C’est une image rare, presque insolite, dans la cacophonie diplomatique qui entoure l’escalade dramatique entre Israël et l’Iran. Moscou et Ankara, souvent rivales, parfois partenaires ambigus, ont trouvé une étrange harmonie dans la gravité. Vladimir Poutine et Recep Tayyip Erdogan, deux hommes forts d’un monde multipolaire en recomposition, ont lancé ce matin un appel commun à la « cessation immédiate des hostilités » entre les deux puissances du Moyen-Orient.
Un communiqué laconique, diffusé simultanément par le Kremlin et le palais de Çankaya, évoque la nécessité d’une « désescalade urgente » et d’un « retour au dialogue dans le cadre du droit international et de la souveraineté des États ». À Moscou, le ton est grave ; à Ankara, empreint de l’inquiétude d’un voisin direct d’un brasier régional.

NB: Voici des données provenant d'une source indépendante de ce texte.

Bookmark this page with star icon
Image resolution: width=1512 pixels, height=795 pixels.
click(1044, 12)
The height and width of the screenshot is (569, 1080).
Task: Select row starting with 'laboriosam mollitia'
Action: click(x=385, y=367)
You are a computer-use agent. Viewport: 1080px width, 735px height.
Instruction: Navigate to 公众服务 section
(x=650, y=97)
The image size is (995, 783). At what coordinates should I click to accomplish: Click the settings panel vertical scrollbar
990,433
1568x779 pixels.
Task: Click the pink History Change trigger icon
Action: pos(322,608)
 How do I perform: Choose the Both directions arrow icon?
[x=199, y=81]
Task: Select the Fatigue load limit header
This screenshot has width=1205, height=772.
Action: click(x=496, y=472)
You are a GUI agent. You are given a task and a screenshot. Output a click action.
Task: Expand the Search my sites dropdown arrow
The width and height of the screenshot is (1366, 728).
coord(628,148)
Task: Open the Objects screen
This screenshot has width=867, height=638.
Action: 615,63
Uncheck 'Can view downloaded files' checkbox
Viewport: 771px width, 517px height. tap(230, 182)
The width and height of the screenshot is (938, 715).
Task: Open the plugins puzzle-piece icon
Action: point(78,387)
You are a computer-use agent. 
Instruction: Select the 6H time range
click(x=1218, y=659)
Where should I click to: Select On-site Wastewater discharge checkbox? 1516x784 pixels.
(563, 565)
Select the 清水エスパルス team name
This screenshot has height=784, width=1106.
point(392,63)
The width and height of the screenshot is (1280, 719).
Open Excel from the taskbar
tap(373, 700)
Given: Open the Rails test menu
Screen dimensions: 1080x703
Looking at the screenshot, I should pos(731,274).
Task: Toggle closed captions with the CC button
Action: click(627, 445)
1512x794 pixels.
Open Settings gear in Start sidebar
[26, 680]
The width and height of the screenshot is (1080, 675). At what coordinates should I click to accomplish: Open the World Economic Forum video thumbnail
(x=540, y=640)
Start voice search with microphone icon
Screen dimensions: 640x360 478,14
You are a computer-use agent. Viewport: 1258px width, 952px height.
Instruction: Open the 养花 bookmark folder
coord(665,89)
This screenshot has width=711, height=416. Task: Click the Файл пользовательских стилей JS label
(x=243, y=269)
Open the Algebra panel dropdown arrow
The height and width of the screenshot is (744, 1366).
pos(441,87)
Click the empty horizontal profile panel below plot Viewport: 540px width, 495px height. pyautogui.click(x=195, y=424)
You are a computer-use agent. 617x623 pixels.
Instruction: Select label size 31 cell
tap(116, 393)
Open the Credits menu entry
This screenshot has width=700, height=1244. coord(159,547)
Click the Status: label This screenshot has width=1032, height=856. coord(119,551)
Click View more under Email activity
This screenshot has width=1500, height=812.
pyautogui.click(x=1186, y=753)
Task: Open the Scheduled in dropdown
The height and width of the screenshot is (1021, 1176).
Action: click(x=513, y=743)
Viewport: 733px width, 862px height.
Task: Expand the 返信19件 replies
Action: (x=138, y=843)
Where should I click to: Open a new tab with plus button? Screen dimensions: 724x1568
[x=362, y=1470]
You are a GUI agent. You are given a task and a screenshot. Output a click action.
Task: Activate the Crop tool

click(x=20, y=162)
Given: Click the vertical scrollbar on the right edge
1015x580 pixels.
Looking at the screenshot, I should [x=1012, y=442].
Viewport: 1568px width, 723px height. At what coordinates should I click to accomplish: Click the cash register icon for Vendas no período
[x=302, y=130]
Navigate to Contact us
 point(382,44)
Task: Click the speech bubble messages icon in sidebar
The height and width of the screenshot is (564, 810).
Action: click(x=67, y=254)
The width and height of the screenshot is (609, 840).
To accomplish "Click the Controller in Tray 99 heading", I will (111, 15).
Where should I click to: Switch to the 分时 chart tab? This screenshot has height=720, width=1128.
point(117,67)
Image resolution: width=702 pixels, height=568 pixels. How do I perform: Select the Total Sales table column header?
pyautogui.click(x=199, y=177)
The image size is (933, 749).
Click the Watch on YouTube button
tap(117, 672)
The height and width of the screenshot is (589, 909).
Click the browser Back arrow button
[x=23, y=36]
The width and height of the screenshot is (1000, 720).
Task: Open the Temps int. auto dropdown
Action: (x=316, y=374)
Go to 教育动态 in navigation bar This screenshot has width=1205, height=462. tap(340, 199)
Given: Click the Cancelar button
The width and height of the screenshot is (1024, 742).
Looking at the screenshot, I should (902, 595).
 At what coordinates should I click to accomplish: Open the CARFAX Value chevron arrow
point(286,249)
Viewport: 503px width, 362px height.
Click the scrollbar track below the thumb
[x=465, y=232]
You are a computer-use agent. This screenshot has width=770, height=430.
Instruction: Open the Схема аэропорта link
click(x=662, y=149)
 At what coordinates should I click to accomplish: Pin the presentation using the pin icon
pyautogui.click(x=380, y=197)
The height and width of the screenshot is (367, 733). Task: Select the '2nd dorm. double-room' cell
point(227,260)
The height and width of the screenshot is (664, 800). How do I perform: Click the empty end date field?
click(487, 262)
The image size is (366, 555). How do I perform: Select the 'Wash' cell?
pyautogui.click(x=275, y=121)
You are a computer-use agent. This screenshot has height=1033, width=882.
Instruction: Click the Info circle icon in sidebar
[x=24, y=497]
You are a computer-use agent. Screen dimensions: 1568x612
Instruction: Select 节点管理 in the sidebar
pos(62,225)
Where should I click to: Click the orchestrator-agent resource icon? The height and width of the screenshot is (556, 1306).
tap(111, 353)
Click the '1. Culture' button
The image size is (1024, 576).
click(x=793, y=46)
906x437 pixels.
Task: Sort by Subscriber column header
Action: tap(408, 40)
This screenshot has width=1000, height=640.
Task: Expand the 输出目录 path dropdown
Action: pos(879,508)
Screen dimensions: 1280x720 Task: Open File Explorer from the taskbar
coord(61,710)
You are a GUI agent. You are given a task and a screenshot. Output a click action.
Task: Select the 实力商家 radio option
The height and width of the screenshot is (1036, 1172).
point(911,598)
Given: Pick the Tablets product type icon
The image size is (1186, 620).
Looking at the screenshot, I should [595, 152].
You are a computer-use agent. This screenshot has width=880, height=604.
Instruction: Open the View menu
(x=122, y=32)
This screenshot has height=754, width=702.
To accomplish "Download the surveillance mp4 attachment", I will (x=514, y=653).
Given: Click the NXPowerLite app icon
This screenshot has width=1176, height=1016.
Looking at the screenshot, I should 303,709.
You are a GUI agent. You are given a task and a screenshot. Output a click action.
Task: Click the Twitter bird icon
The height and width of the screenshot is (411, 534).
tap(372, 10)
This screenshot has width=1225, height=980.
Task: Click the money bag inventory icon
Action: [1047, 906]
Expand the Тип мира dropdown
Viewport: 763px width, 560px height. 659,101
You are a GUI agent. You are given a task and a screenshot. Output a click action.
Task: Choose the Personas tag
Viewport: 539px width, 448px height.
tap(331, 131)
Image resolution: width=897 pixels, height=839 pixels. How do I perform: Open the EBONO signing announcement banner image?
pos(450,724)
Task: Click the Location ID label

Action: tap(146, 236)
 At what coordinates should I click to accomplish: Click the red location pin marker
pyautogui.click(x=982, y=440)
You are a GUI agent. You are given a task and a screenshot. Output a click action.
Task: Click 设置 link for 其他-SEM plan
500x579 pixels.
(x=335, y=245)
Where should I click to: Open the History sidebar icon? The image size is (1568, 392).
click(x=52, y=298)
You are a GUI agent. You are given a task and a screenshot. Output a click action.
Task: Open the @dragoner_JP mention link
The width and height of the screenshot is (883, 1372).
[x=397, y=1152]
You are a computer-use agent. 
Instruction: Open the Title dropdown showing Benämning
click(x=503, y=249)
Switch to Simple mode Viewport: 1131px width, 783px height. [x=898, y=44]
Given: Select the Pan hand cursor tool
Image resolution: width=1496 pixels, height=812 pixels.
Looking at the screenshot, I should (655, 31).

La diplomatie des pragmatismes
Il serait tentant de voir dans cet appel une manœuvre conjoncturelle, dictée par les intérêts stratégiques de deux puissances désireuses de préserver leur influence dans la région. Mais ce serait négliger une vérité plus profonde : l’instinct de conservation de deux régimes qui, chacun à sa manière, façonnent l’ordre post-occidental.
La Russie, partenaire militaire de l’Iran en Syrie mais en affaires avec Israël, joue ici un exercice d’équilibrisme sophistiqué. Quant à la Turquie, membre fondateur de l’OTAN et soutien traditionnel de la cause palestinienne, elle se positionne de plus en plus en arbitre incontournable des tensions régionales.
Un monde sans gardien
La prise de parole de Poutine et d’Erdogan intervient alors que Washington semble englué dans ses débats électoraux, que Bruxelles s’essaie sans conviction à la médiation, et que Pékin, d’ordinaire discret, reste muet.
L’appel conjoint des deux autocrates, au-delà de sa portée immédiate, souligne une vérité dérangeante pour les chancelleries occidentales : dans un monde privé de gendarmes, ce sont parfois les fauteurs d’ordre illibéral qui se muent en prétendus garants de la stabilité.
Reste à savoir si Téhéran et Tel-Aviv, pris dans une spirale de représailles et d’orgueil stratégique, prêteront l’oreille à ces voix étrangères. Ou si la logique de la guerre continuera, implacable, son cours aveugle.